RHEL8 scap content

[guralhindu]

Hi,

Forgive me if this belongs elsewhere, I have a question about rhel8 stig playbook that I downloaded from this project.

How complete is it? Is it documented somewhere, as far as it's % complete for rhel8 stigs? I ran the playbook on a rhel8 machine, and the results were:

658 passed and 85 failed.

Some of the fails were very simple to remediate, such as sshd_idle timeout.

Are the failures due to the remediations not being present in the ssg-rhel8-ds.xml file?
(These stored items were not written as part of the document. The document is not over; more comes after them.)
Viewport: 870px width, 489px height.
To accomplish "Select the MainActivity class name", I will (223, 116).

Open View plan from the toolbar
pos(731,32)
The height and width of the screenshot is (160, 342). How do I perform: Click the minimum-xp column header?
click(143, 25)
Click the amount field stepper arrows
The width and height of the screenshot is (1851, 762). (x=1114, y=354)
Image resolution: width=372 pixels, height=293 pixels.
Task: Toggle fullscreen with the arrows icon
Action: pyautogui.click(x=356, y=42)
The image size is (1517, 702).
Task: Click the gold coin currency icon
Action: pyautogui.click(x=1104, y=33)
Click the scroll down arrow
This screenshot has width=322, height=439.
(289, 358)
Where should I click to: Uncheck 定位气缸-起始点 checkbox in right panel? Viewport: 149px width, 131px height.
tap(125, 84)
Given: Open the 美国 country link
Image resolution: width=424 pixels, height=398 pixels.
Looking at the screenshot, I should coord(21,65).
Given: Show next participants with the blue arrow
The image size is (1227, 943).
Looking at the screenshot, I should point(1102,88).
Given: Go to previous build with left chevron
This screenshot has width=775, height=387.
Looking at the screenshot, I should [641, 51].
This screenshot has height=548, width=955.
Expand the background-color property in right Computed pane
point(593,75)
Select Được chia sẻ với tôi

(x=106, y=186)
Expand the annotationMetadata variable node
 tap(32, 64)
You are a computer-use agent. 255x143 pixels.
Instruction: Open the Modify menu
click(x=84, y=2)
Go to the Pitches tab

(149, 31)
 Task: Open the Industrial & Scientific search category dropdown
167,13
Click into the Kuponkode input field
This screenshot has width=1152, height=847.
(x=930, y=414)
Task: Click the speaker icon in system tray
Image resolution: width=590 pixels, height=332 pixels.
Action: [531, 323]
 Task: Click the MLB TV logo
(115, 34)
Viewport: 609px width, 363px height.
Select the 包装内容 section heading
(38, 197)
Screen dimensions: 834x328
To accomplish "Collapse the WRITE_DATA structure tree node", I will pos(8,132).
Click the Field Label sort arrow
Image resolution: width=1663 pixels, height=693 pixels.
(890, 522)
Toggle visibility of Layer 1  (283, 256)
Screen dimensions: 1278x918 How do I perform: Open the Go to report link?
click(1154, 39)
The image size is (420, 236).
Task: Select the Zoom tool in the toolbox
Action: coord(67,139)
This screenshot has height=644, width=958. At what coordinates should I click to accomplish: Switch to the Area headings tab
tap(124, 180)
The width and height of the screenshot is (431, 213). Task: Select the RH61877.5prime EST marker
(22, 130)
If this is not the correct place to post, please advise. thanks.

[guralhindu]

Found my issue. Rookie mistake: The playbook failed on a task and stopped executing tasks. Then I found out why it failed. grub2-editenv -set failed because my grubenv file was not exactly 1024 bytes. You learn something new every day.

[yuumasato]

Hi @guralhindu, was the grub2-editenv file edited by a remediation from the playbook?

[guralhindu]

No I don't think so, but I can't remember exactly how that happened. I may have edited it directly by adding fips=1, but again, I'm not 100% sure. Anyway, the playbook worked great, finally got 720 PASSED and only 26 FAILED. Thanks to all the people who worked on this, you are heroes in my book!

[svbfromnl]

Hey, another rookie here trying to do the same. After running the playbook (I assume you're referring to https://github.com/RedHatOfficial/ansible-role-rhel8-stig, I run a Nesus scan using v1.5 of the DISA STIG and I get over 500 hits still. The playbook runs fine. I see it skipping a few tasks here and there (don't know why yet) but overall it completes just fine. No fails.
Am I missing a step or two?

[marcusburghardt]

Hi @svbfromnl , this meantime the respective Ansible role was updated. Could you give another try and update here, please?
https://galaxy.ansible.com/RedHatOfficial/rhel8_stig